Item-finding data
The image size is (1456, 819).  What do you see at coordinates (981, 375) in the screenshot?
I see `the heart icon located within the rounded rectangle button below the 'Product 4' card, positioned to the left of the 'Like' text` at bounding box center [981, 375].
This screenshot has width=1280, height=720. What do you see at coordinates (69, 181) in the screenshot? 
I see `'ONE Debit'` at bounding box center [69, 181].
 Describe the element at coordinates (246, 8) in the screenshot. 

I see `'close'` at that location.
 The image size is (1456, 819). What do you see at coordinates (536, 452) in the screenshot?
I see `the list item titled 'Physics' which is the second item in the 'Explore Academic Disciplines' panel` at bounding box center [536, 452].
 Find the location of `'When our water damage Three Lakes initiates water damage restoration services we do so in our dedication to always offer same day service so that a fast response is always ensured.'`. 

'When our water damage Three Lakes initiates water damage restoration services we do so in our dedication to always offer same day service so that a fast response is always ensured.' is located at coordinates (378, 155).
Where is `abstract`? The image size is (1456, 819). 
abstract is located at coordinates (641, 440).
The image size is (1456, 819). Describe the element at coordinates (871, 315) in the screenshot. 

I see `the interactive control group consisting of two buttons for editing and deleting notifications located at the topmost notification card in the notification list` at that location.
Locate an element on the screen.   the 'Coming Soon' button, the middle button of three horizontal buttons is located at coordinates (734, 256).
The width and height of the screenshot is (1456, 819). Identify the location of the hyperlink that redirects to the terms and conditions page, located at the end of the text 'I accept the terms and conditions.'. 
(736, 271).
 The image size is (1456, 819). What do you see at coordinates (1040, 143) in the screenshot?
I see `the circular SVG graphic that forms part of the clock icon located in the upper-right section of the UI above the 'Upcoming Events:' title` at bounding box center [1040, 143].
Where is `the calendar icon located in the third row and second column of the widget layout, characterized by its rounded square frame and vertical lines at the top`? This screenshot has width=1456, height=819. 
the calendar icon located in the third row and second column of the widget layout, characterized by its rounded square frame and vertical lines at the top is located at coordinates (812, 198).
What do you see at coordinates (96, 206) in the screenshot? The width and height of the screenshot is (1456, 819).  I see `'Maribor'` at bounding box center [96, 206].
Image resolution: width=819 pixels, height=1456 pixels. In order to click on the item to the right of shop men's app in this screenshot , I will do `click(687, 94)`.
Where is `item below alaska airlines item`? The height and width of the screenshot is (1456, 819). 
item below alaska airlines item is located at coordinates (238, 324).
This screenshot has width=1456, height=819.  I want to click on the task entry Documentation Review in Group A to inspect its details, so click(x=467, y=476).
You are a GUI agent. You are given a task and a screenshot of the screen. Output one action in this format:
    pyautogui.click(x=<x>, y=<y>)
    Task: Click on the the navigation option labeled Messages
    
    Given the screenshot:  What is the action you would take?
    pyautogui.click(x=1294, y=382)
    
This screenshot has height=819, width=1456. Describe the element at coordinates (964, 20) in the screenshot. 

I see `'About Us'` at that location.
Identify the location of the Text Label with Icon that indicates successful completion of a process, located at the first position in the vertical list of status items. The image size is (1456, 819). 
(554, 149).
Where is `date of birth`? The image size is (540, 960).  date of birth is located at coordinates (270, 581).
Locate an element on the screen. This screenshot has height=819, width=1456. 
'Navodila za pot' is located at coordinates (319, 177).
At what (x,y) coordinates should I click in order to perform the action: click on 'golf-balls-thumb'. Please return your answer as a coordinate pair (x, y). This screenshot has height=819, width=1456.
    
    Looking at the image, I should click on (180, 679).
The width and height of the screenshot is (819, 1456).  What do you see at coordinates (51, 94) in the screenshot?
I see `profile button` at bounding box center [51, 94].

> Required work:
Give the lines of the data as a Markdown table with the columns No. and Line, starting at the line that contains "Locate an element on the screen. This" and ending at the last line of the data, with both of those lines included. Number each row and leave out blank lines.

> Exercise answer:
| No. | Line |
|---|---|
| 1 | Locate an element on the screen. This screenshot has height=819, width=1456.  |
| 2 | 'Navodila za pot' is located at coordinates (319, 177). |
| 3 | At what (x,y) coordinates should I click in order to perform the action: click on 'golf-balls-thumb'. Please return your answer as a coordinate pair (x, y). This screenshot has height=819, width=1456. |
| 4 |     Looking at the image, I should click on (180, 679). |
| 5 | The width and height of the screenshot is (819, 1456).  What do you see at coordinates (51, 94) in the screenshot? |
| 6 | I see `profile button` at bounding box center [51, 94]. |